**Task statement**
In the records below, begin at the line containing "Outlets (540, 2164)" and end at the line containing "SALE (338, 2129)"; quote every line in that span exactly, including both boundary lines, and no others.

**Material for this task**
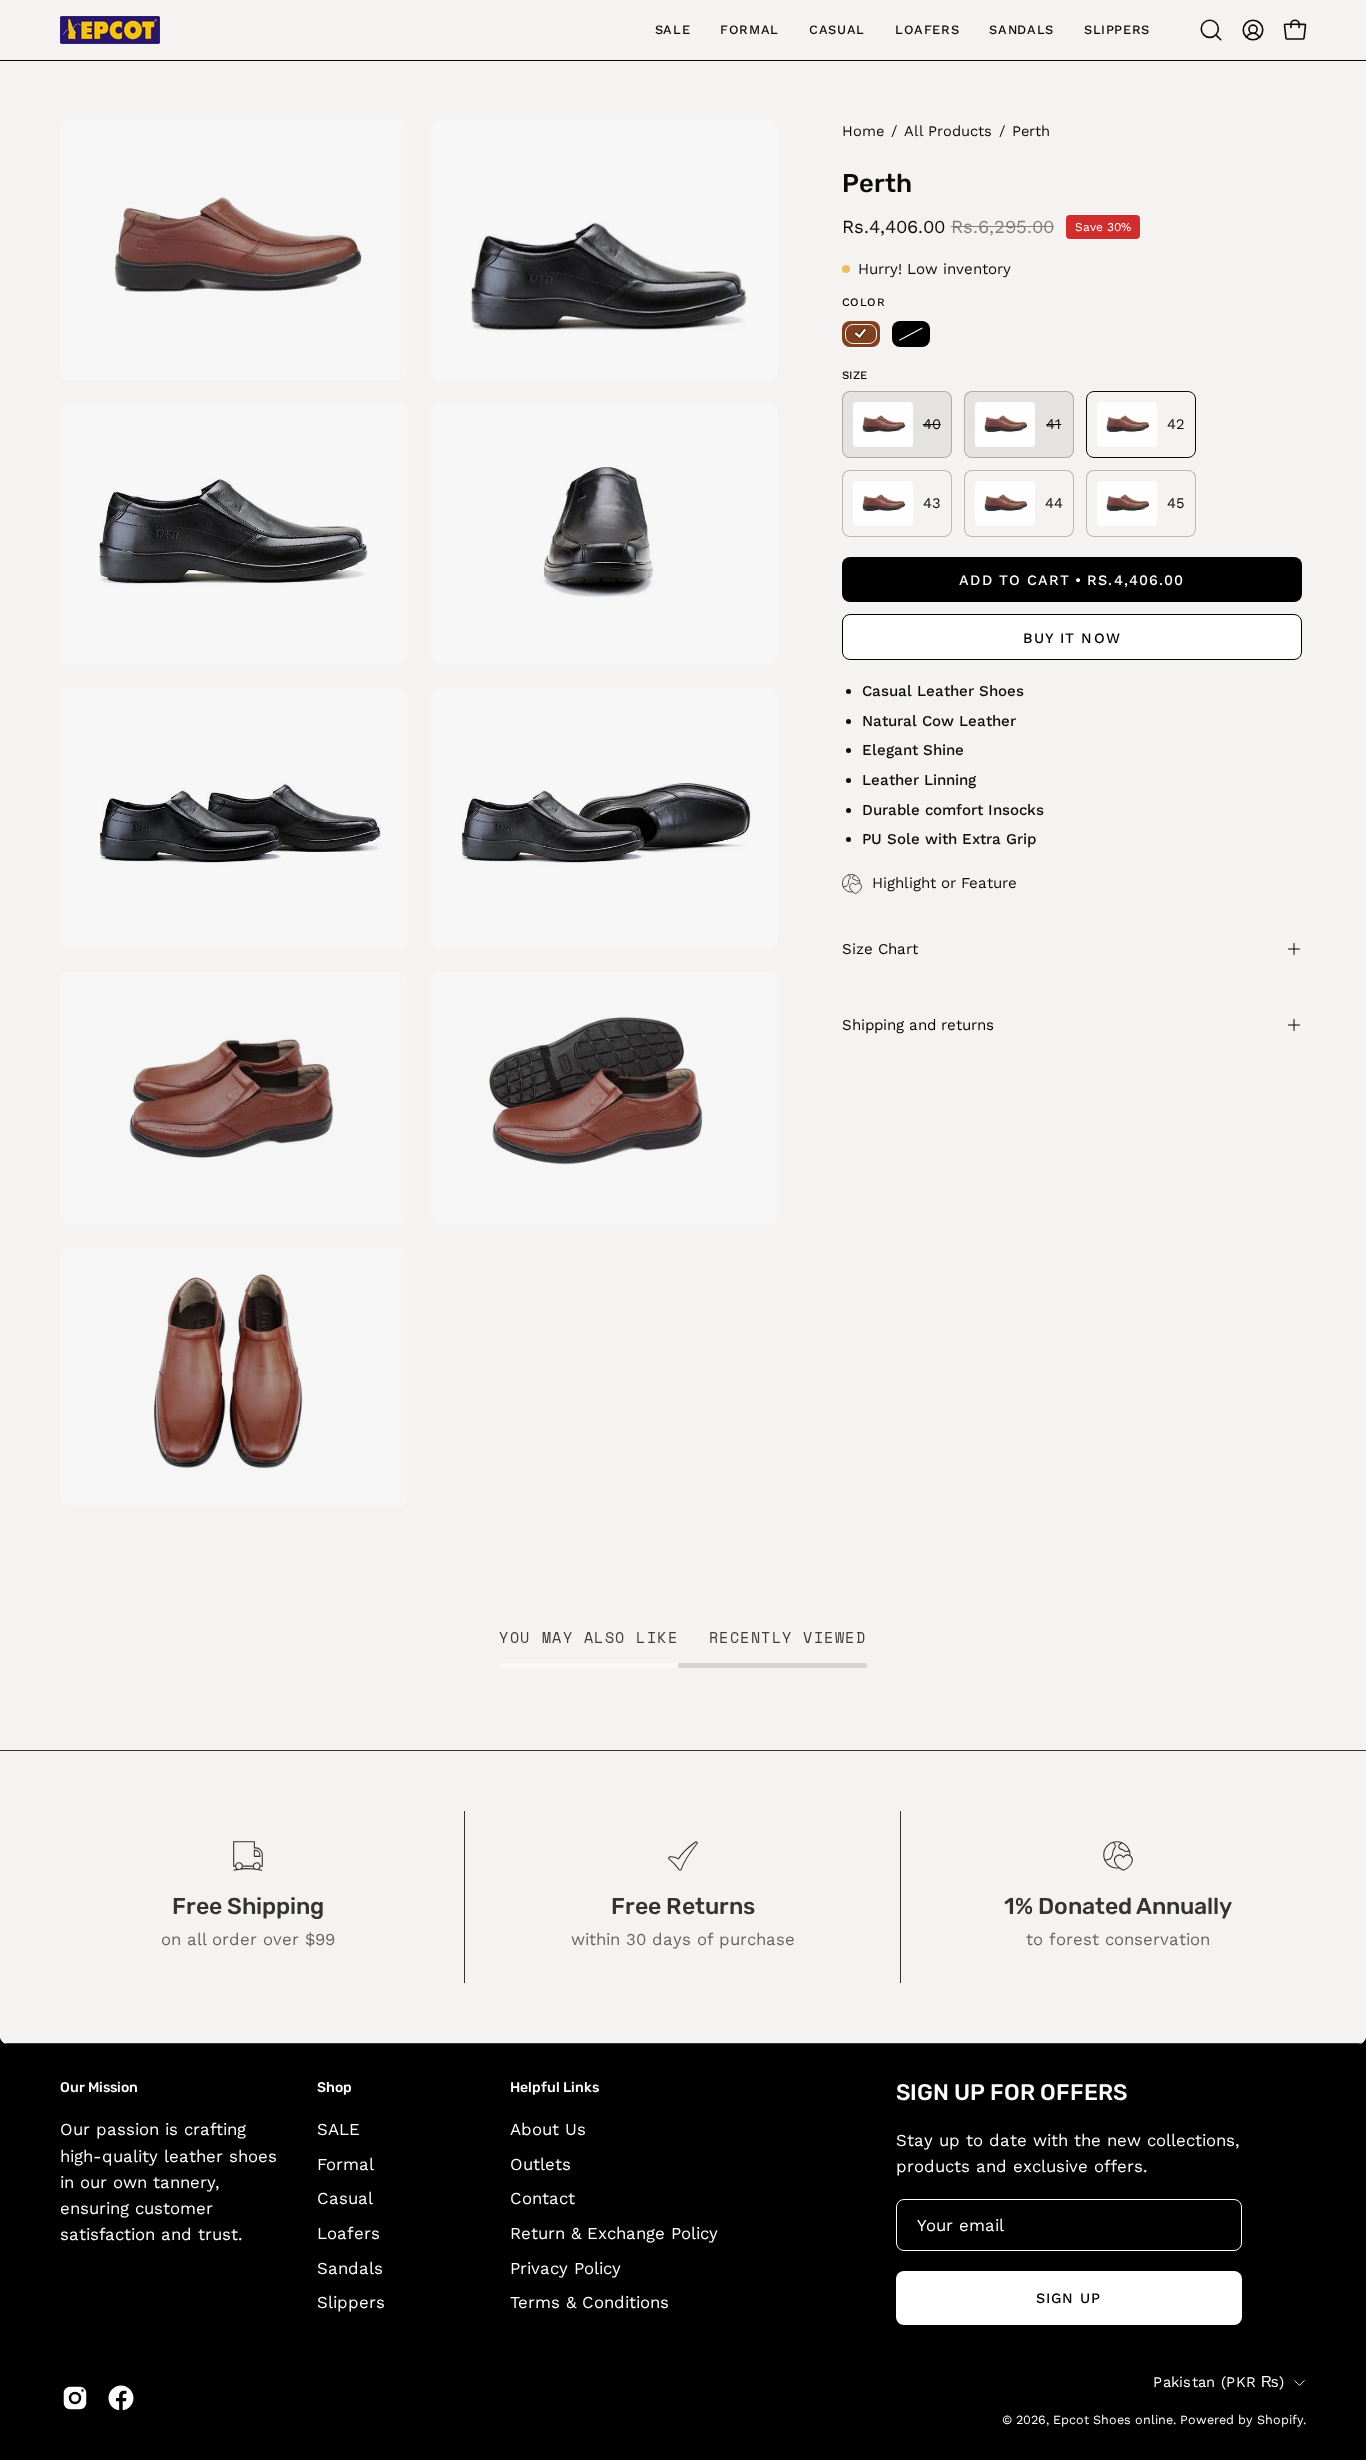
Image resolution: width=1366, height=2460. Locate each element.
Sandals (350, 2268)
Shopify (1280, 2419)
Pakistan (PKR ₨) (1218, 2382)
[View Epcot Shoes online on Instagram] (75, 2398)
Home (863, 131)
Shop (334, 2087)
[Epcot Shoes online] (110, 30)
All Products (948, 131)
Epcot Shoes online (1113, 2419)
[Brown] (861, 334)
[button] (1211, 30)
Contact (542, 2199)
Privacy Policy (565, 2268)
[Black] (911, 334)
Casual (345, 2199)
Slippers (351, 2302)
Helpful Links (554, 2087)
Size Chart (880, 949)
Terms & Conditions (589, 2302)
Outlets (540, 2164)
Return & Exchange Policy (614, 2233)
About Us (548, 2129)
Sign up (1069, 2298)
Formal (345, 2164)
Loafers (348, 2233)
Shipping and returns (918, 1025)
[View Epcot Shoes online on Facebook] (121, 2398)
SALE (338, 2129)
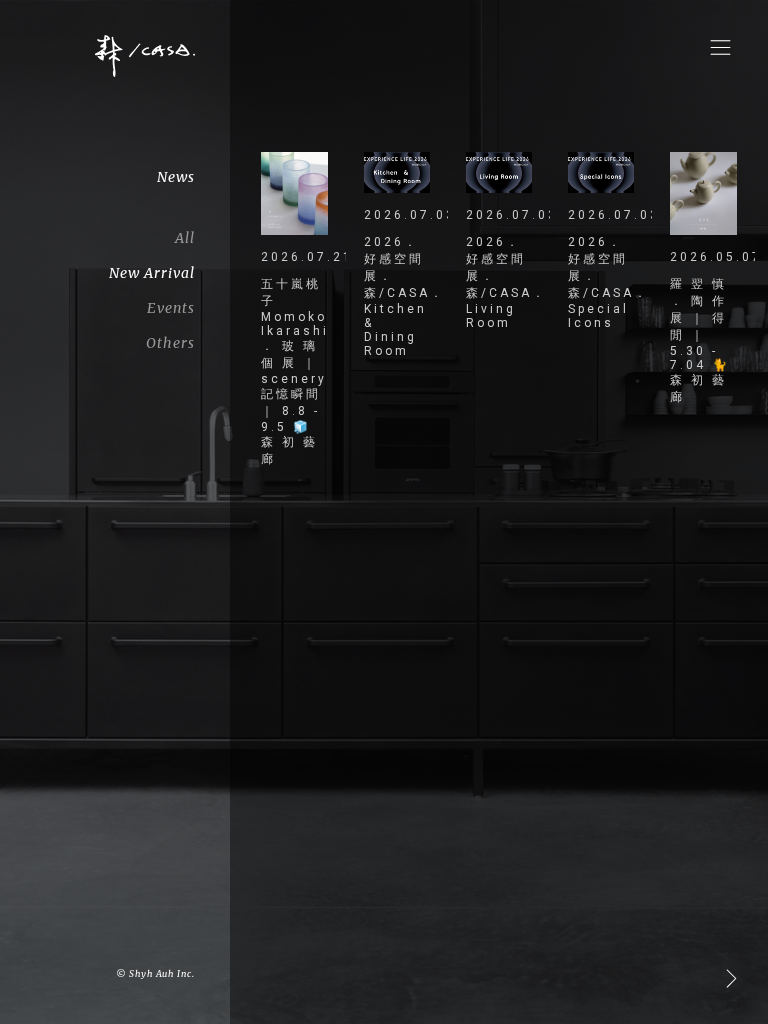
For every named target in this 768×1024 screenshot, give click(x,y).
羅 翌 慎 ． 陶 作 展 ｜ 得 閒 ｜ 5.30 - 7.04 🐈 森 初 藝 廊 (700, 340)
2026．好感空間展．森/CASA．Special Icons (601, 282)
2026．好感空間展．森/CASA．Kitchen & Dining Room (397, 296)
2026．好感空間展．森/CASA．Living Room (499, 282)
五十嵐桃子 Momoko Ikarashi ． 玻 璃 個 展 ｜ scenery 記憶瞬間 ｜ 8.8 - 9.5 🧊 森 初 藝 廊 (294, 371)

**Task solution**
Outlets (540, 2164)
Return & Exchange Policy (614, 2233)
About Us (548, 2129)
Sign up (1069, 2298)
Formal (345, 2164)
Loafers (348, 2233)
Shipping and returns (918, 1025)
[View Epcot Shoes online on Facebook] (121, 2398)
SALE (338, 2129)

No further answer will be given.